* **PROBLEM**: Recast the records below as a Markdown table with two columns, No. and Text. Put each non-blank line in its own row with its number, and leave out blank lines.

* **THE RECORDS**:
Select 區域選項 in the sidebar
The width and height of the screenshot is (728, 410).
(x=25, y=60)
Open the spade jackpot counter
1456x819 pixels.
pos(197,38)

* **RESULT OF THE EXERCISE**:
| No. | Text |
|---|---|
| 1 | Select 區域選項 in the sidebar |
| 2 | The width and height of the screenshot is (728, 410). |
| 3 | (x=25, y=60) |
| 4 | Open the spade jackpot counter |
| 5 | 1456x819 pixels. |
| 6 | pos(197,38) |